The study took many restaurants owners aback including Jim Hagy of Chef’s Market in Goodlettsville. With safety protocols in place including checking employees’ temperature and wiping down tables and chairs, Hagy described the study as a gut punch.
“It’s really thoughtless and really targeting one set of business and one set of industry unfairly,” Hagy told NewsChannel 5.
Hagy believed customers will remain safe and will not be deterred.
The National Restaurant Association full statement can be read below:
“Now, more than ever, it is essential that the public is able to make decisions about activities outside of their home based on complete and accurate information about the spread of coronavirus (COVID-19).
We still do not find evidence of a systemic spread of the coronavirus coming from restaurants who are effectively following our Restaurant Reopening Guidance, encouraging guests to wear masks, social distancing, and practicing good hand hygiene. In effect, the lack of a direct correlation should be evidence that, when restaurants demonstrate effective mitigation efforts, the risk is low when dining outside or inside.
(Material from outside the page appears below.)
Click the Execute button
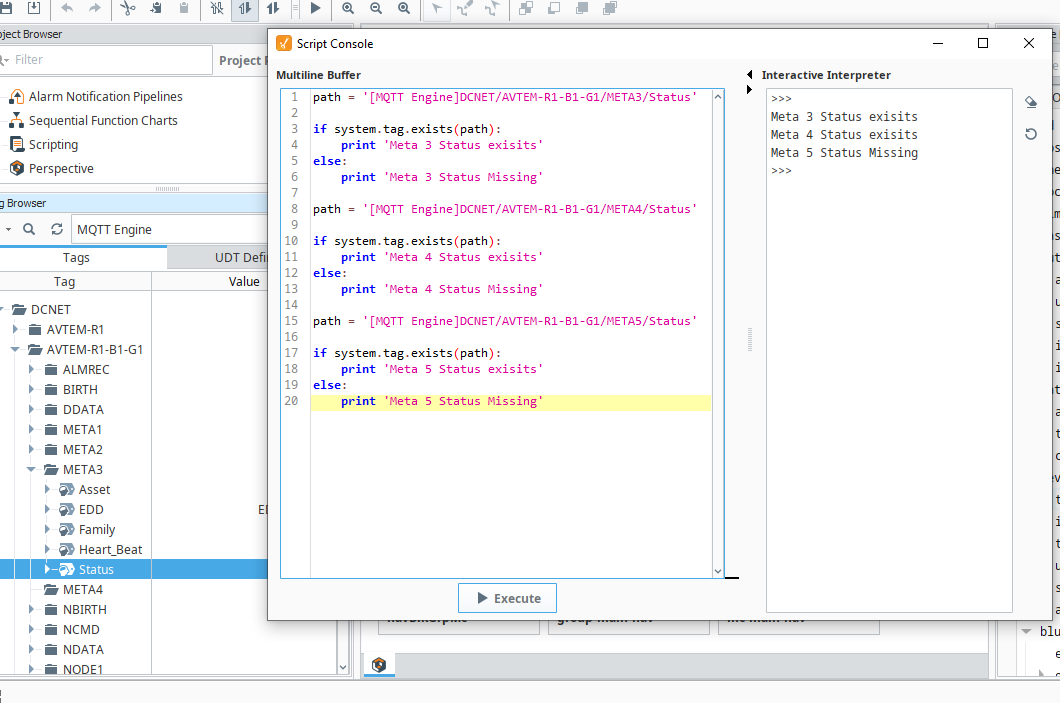 508,598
The methodology used in the recent CDC article focused on the transmission of COVID-19 and restaurant visits contains numerous flaws, and the conclusions of the study are insufficient to guide consumer behavior. Across myriad industries including gyms, restaurants, and retail, the conclusions reached by the researchers are not supported. Furthermore, the results calling out restaurants specifically are not supported by the data nor the methodology.”